Therefore, time use during COVID-19 crisis has become an important research phenomenon and several surveys and researches are being launched all over the world these days, many of them with the aim to capture the most immediate changes caused in time management by the pandemic but also how it is affecting our wellbeing.
The Barcelona Time Use Initiative for a Healthy Society has the mission of gathering the most relevant information, actions and networks activity related to Time Use Policies both at a local and international level. So, given the current pandemic context, it is collecting information on the main research initiatives related to COVID-19 and Time Use Policies
To begin with, the TOR research group for the study of time, culture and society side, based in the Vrije Universiteit of Brussels, has launched an international survey for individuals to know how does the coronavirus affect our daily life, while the CEAS UMayor (Centro de Economía y Políticas Sociales de la Universidad Mayor) of Santiago de Chile has also launched a similar one but only for people living in the country. Only within Spain reach, some researchers from the Universidad Politécnica de Madrid have also launched a questionnaire on time use changes during the coronavirus lockdown. QUIT UAB (Center for Sociological Studies on Daily Life and Work of the Universitat Autónoma de Barcelona) has also launched a survey to capture how confinement affects the distribution of time and work at home during the COVID19 lockdown, within Catalan area reach.

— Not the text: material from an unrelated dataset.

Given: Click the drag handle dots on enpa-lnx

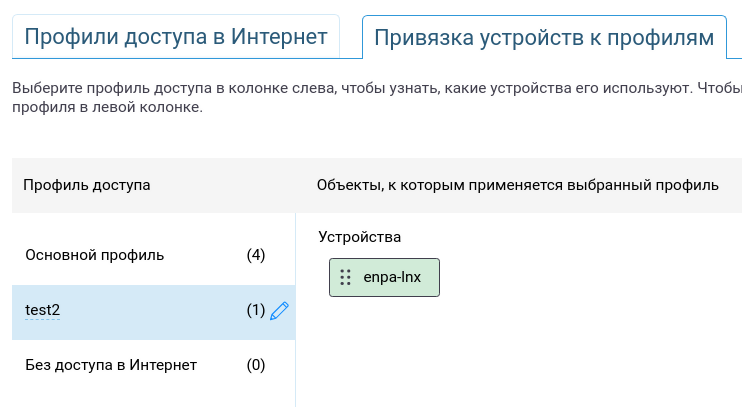Looking at the screenshot, I should click(345, 277).
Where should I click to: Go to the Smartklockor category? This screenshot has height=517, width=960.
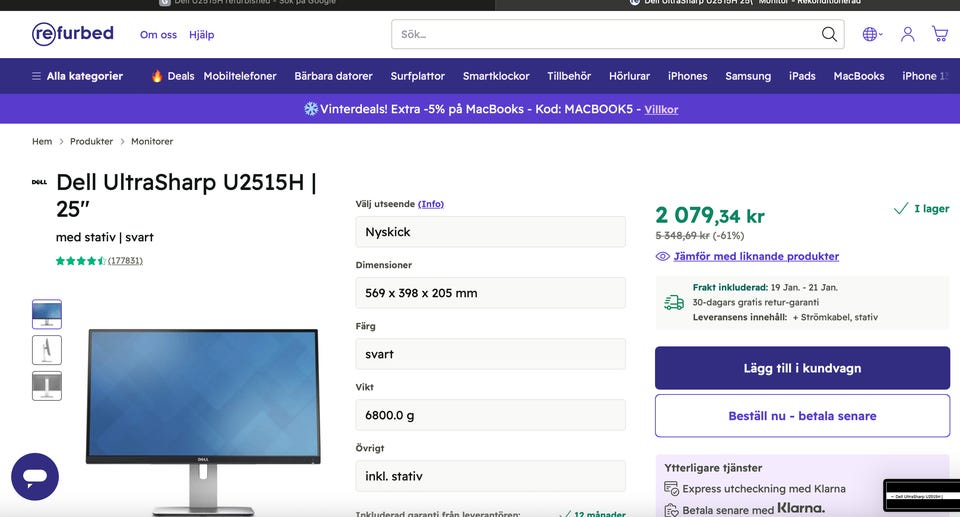(x=496, y=76)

On its side, the CEO (Center of Opinion Studies) of the Generalitat of Catalonia (Catalan regional government), with the assessment of the Time Use Reform Office, has just launched a survey on time use during lockdown to be answered by citizens over 15 in Catalonia.

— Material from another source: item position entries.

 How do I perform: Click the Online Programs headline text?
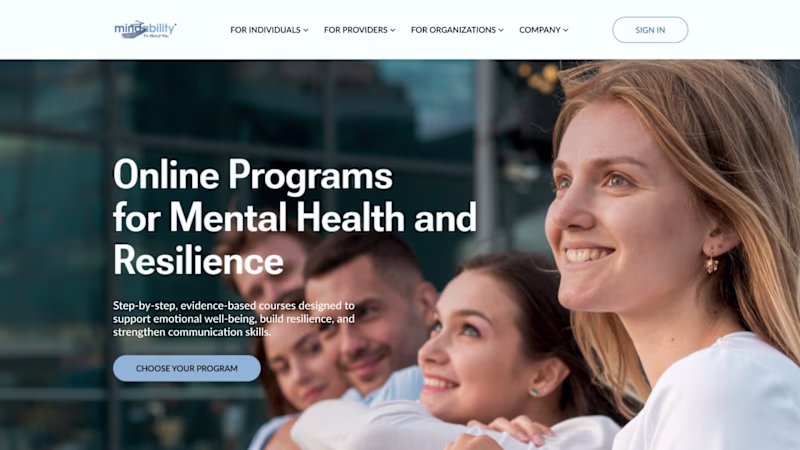click(x=253, y=175)

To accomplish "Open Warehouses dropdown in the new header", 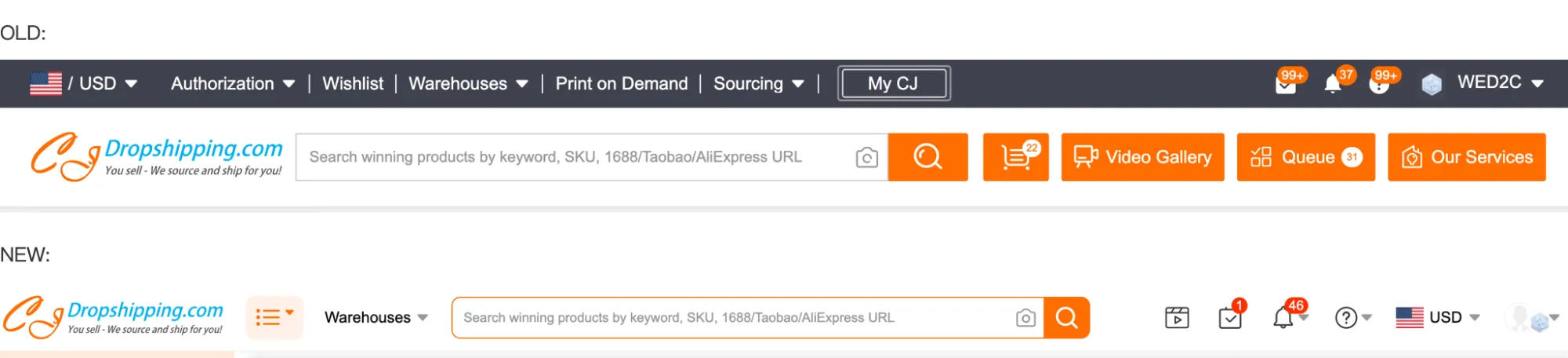I will coord(376,317).
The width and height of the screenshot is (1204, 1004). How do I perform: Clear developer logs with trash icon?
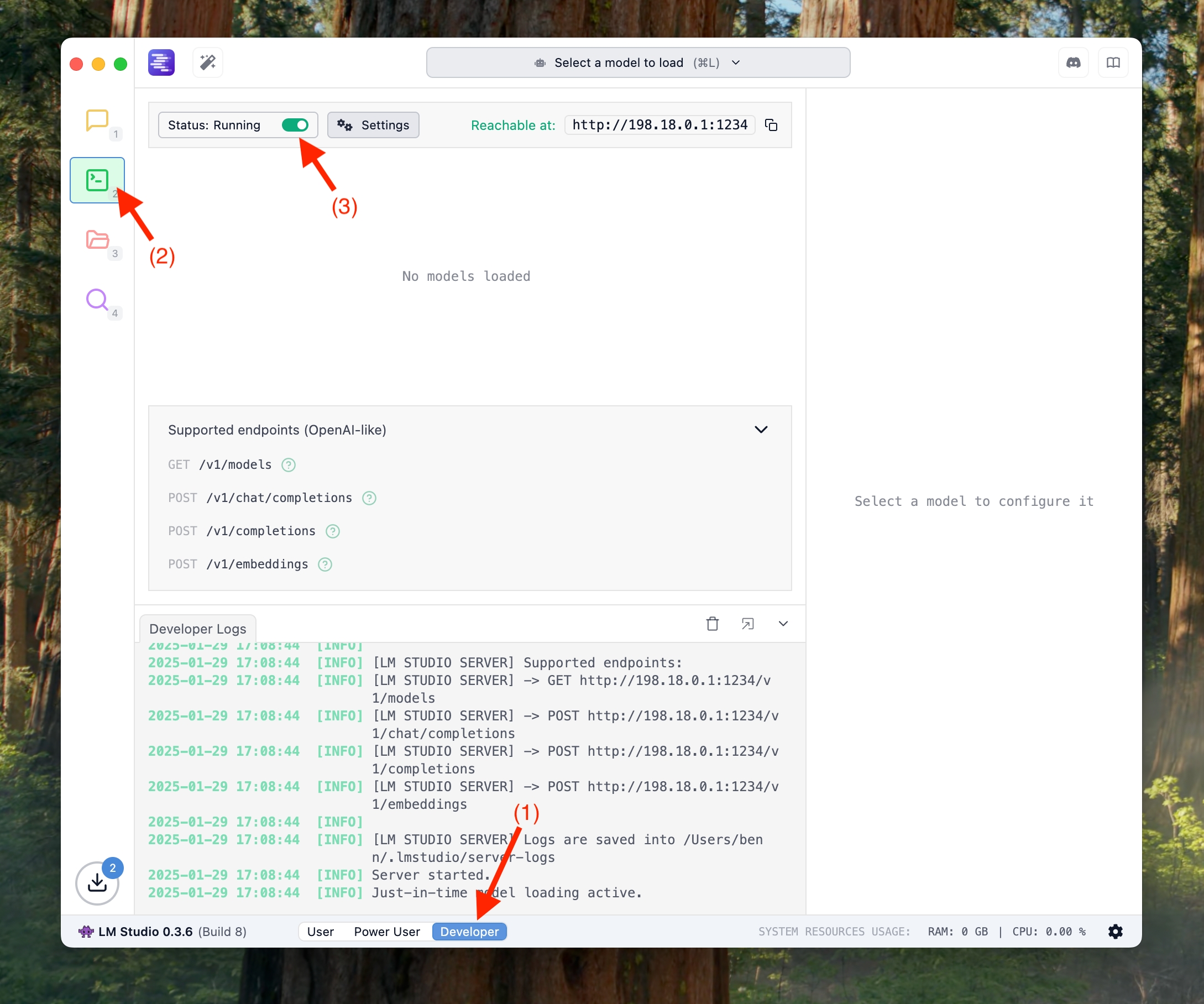[x=712, y=624]
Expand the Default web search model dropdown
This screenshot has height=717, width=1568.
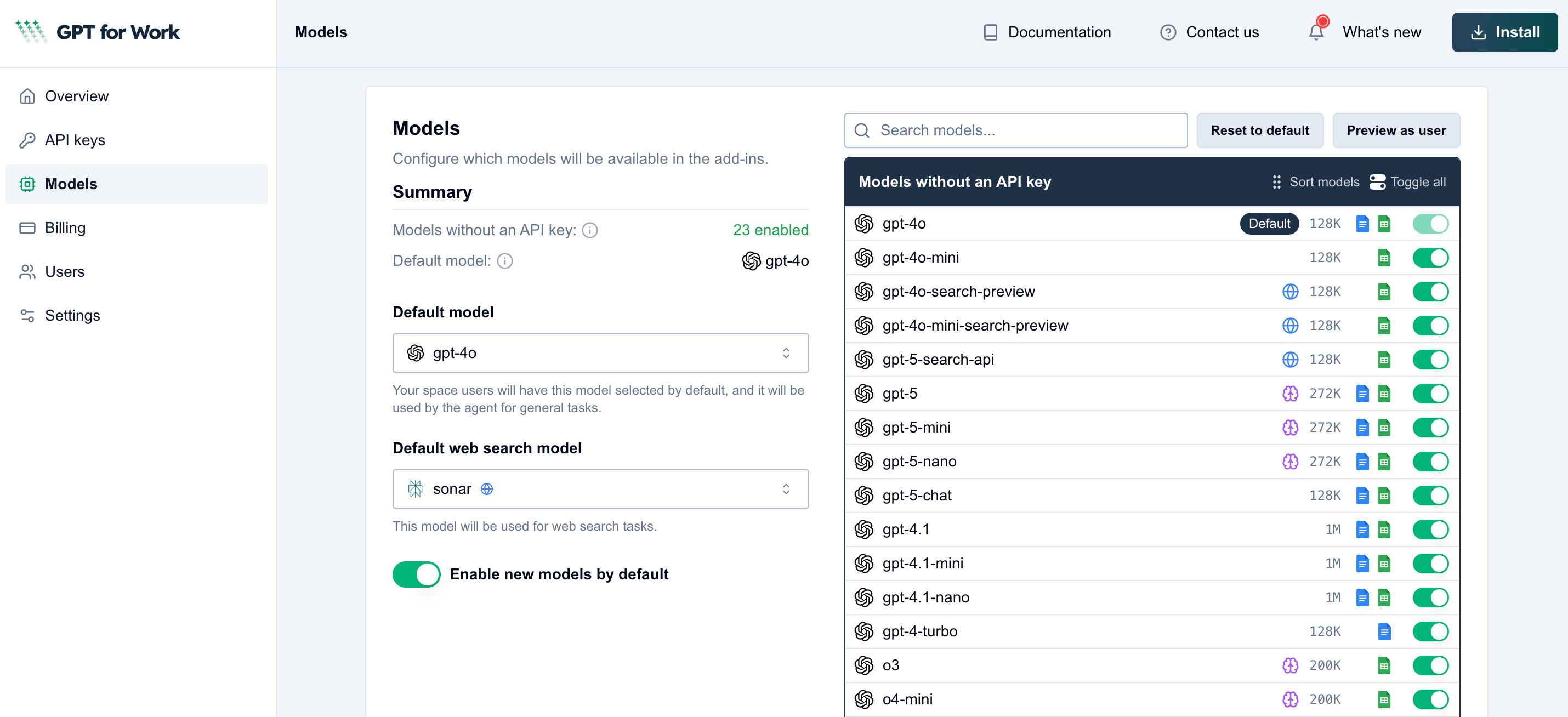(600, 489)

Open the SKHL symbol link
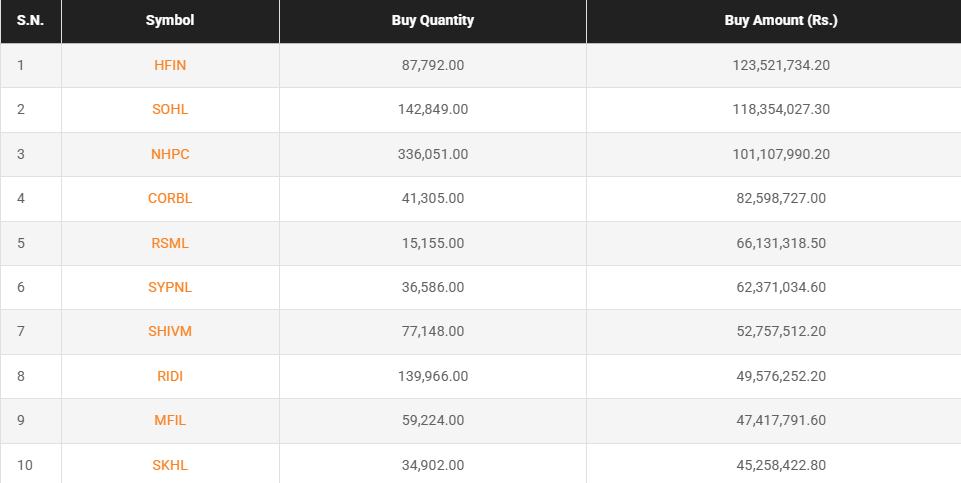170,465
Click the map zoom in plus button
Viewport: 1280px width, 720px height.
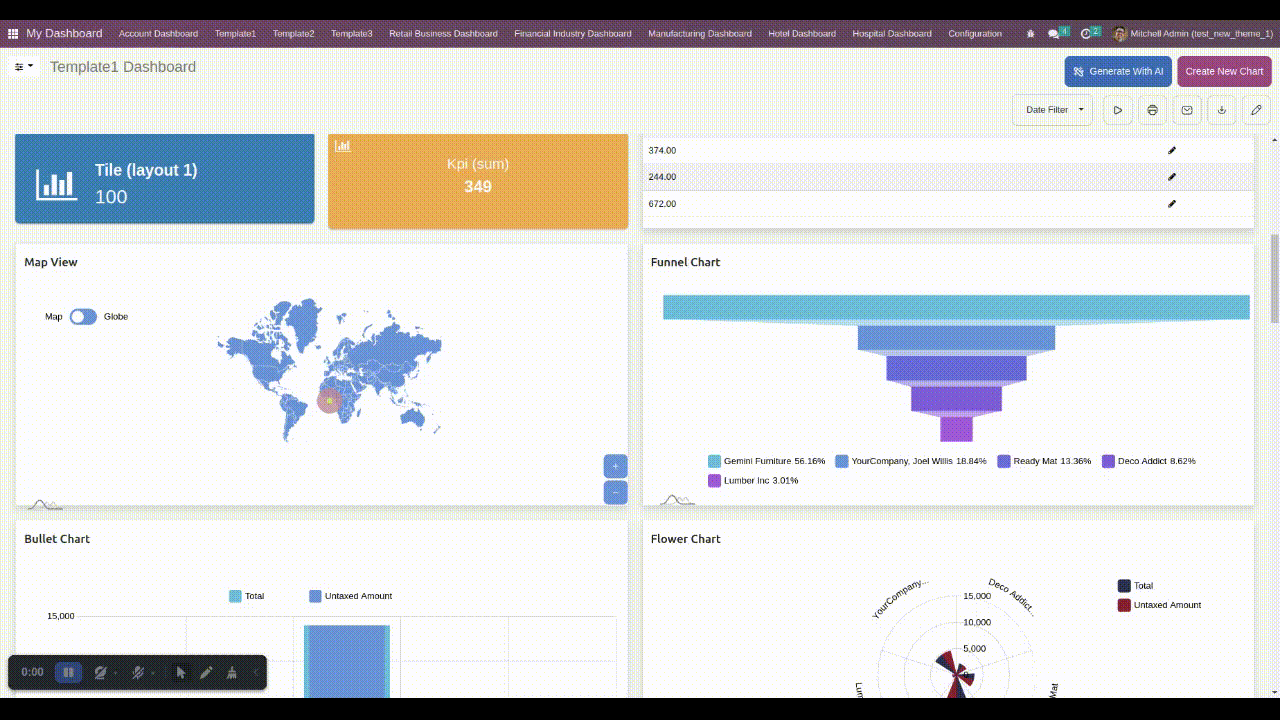pyautogui.click(x=615, y=466)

As to study the effect of the coronavirus lockdown on our body clock and our circadian rhythm, with the support of The Society for Research on Biological Rhythms, Dr. Maria Korman (University of Ariel, Israel) and Prof. Till Roenneberg (LMU Munich and Chronsulting, Germany) have set up an online questionnaire, to know which are the changes in habits and behaviors and their effects on biological rhythms and sleep.
More specifically on the effects of lockdown on children sleep, Gonzalo Pin from the Quiron Clinic in Valencia, has launched a survey, only for people living in Spain, in the frame of a wider research to be carried on the issue.

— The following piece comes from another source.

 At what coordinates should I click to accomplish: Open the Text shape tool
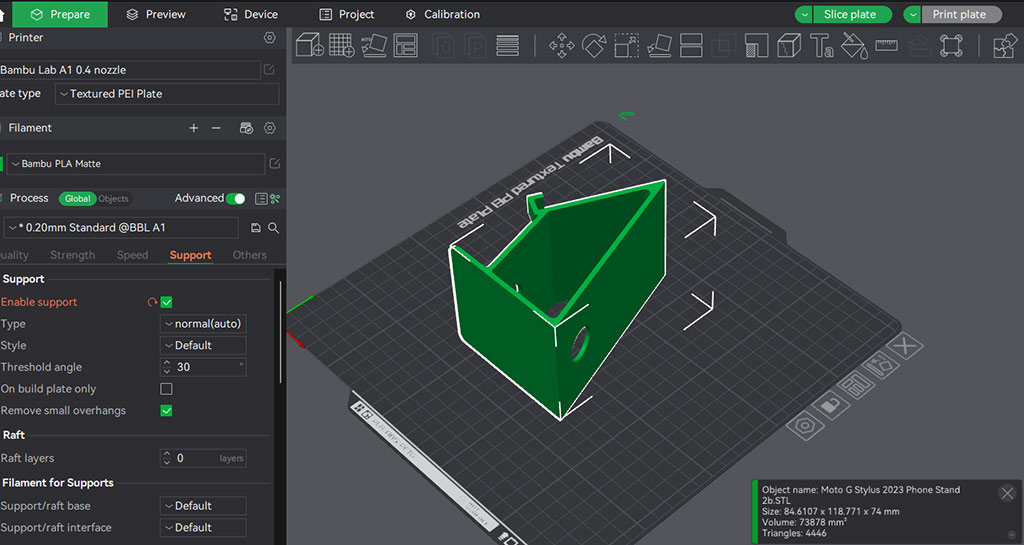pos(821,45)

Regarding the effects of COVID19 lockdown in general wellbeing, at a European level, the Eurofound (European Foundation for the Improvement of Living and Working conditions) have launched a quick survey to enquire on the effects of the COVID-19 pandemic on people’s quality of life and work so as to capture the most immediate changes and impact. With a similar general scope of tackling the impacts of the pandemic in wellbeing, but also including the time factor, from the What works Center for Wellbeing based in the UK, there is a call for research collaborations of the wellbeing impacts of the pandemic on daily life.
As for the effects of the pandemic on education, the Fundación Jaume Bofill, with Catalan reach, has launched a proposal agenda for education facing the COVID-19 crisis that includes some recommendations regarding time and timetable changes at schools.
Changes in organizations’ culture
However, time use changes research is not only focused on impacts on individuals; companies and organizations are also experiencing big changes related with time use, work organization, HR management and the challenge of implementing remote work.
The London and the Harvard Business Schools together are launching a research on how new technologies are helping the way work gets done in companies and organizations now so to adapt to the new situation, with the goal of helping organizations and employees to cultivate an agile work culture, in the frame of what has been denominated as psychosocial responsibility.
On its side, the consultancy organization In Time has the aim to help companies to know and improve the situation of people on their team who these days are at home teleworking or simply confined, through this questionnaire, which can also be filled in its Spanish and Catalan versions.
As for Spain, ARHOE-Comisión Nacional para la Racionalización de los Horarios Españoles, they have also launched a survey for companies to know about how they are adapting to the current situation regarding time management and work organisation.
At a Catalan level, the Pacte del Temps (Time Agreement) initiative of the Barcelona City Council, has set a call to gather good practices from companies regarding remote work and work organisation during the pandemic.
The Barcelona Time Use Initiative for a Healthy Society hopes that several initiatives will be launched and it strongly believes they can all contribute to get relevant information so that this crisis would also become an opportunity for further learning about the effects of a different time use in our wellbeing and in the achievement of a healthier society, regardless of the circumstances.